Which type of hernia surgery is best?

  • The best type of surgical hernia repair depends on the hernia itself and it can differ vastly between types of hernia.
  • While abdominal hernia requires an open surgery for best results, inguinal hernia requires a laparoscopic approach to produce the best results.

What happens if a hernia is left untreated?

  • A hernia has no method of reducing naturally and requires medical intervention for proper management and pain relief.
  • If left untreated, hernias grow larger and can begin to compress neighboring structures. This can be life-threatening or at the very least, the cause of serious health complications.
  • If you have a hernia GET TREATMENT.

What are the signs of a hernia in a woman?

  • Hernia in women often presents as pelvic pain, that may exaggerate with pressure.
  • There is often a burning sensation and a bulge accompanying these symptoms.

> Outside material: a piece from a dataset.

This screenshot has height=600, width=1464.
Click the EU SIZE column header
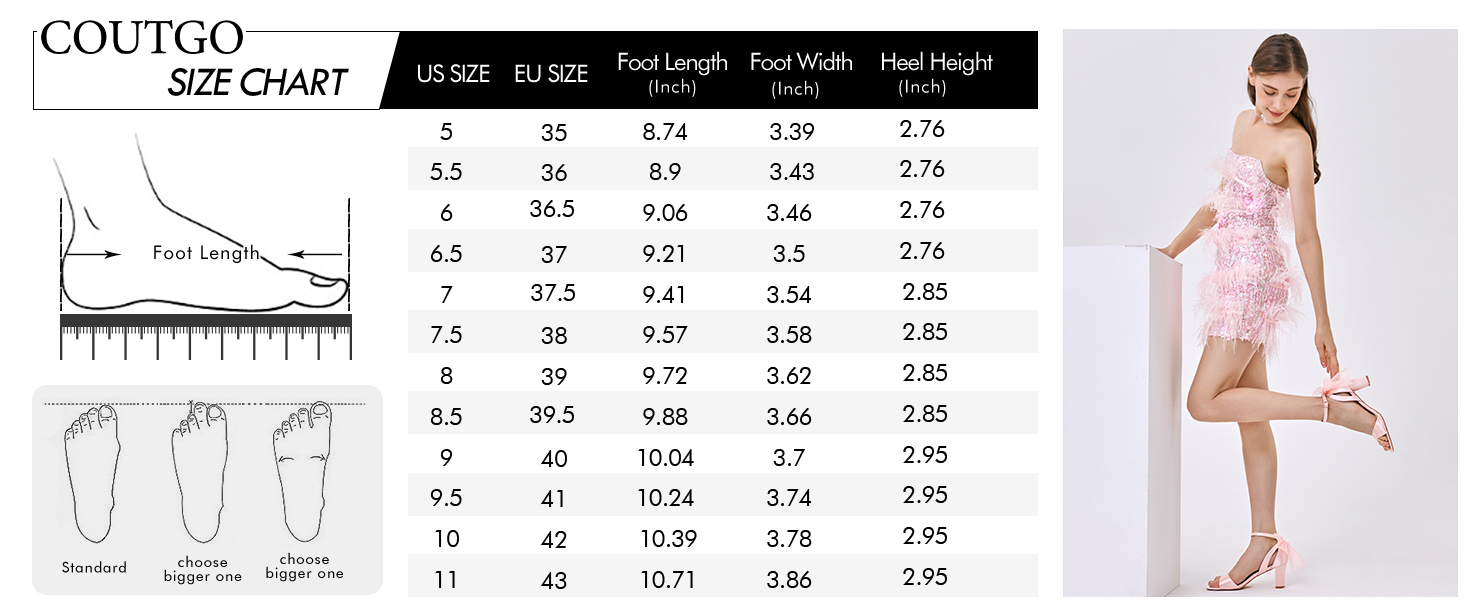coord(551,74)
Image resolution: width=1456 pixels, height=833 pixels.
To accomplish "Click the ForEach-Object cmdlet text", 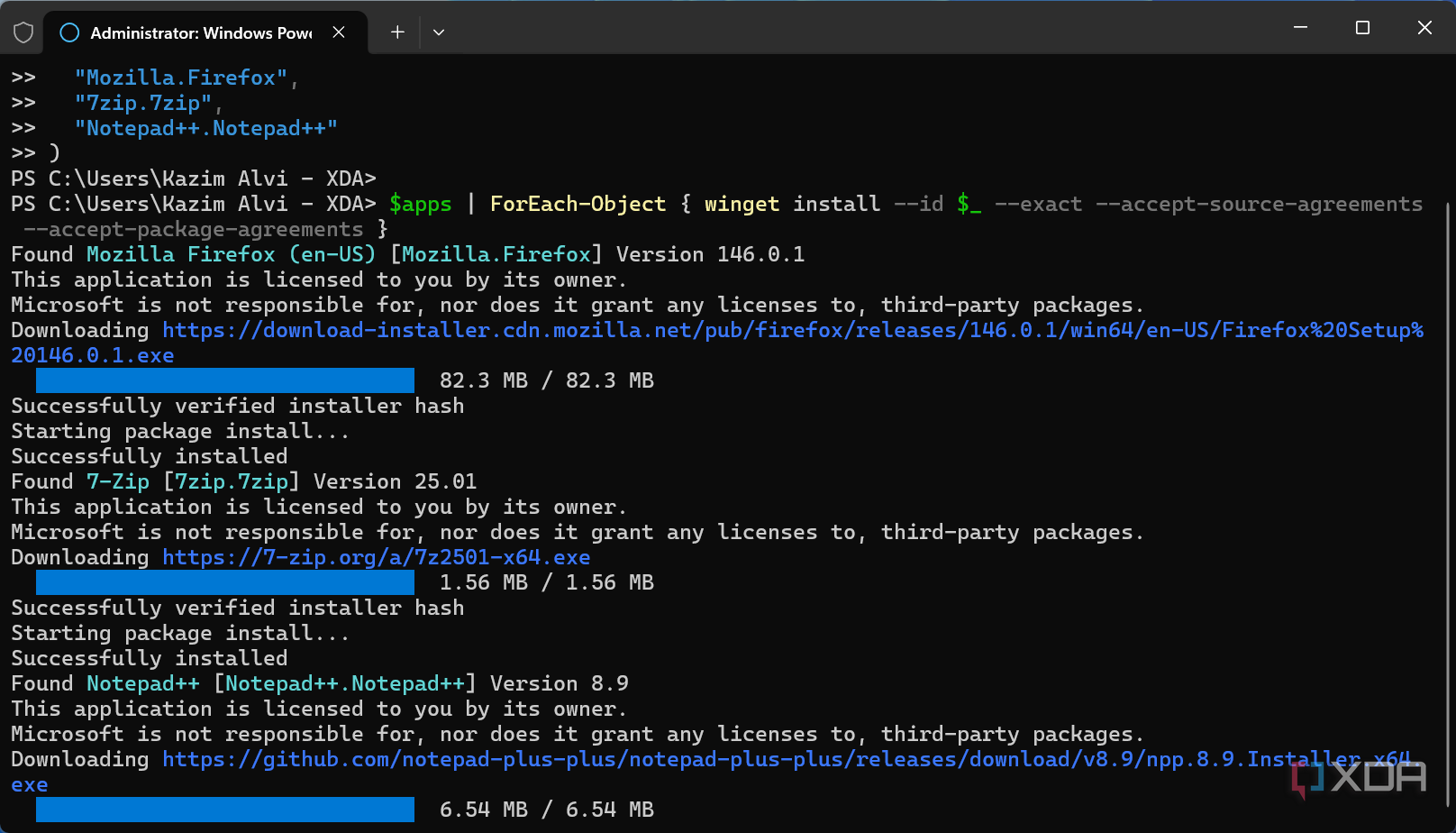I will (578, 205).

However, it is important to note that a hernia is a silent problem amongst women and timely diagnosis is often difficult.

Can belly fat hide a hernia?

  • Belly fat cannot hide a hernia but it can definitely cause one.
  • Obesity is one of the main risk factors of hernia that people can easily manage.
  • Being overweight or obese, however, has no effect on the symptoms or the treatment modality.

Does a hernia affect bowel movements?

  • Yes, hernias can cause bowel obstruction especially if arising from the small intestines.
  • Hernias, in men, can also extend into the scrotum causing pain and swelling.
  • This also affects the ability of men to urinate easily.
  • At the same time, people complain about straining with defecation while suffering from a hernia.

What does a hernia feel like to touch?

  • A hernia feels like a lump that may bulge more with certain maneuvers such as coughing, laughing, and such.

What is a floating hernia?

  • A floating hernia, more formally known as sliding hiatal hernia, is a type of hernia where the point of meeting between the food pipe and stomach moves through the diaphragm, from the abdominal cavity into the thoracic cavity, right by the lungs.
  • This movement can result in several medical conditions that have long-term complications.

Is hernia surgery considered major surgery?

  • Although the procedure is performed commonly, the procedure is still a major surgery.
  • It requires general anesthesia and often a hospital stay of up to two days.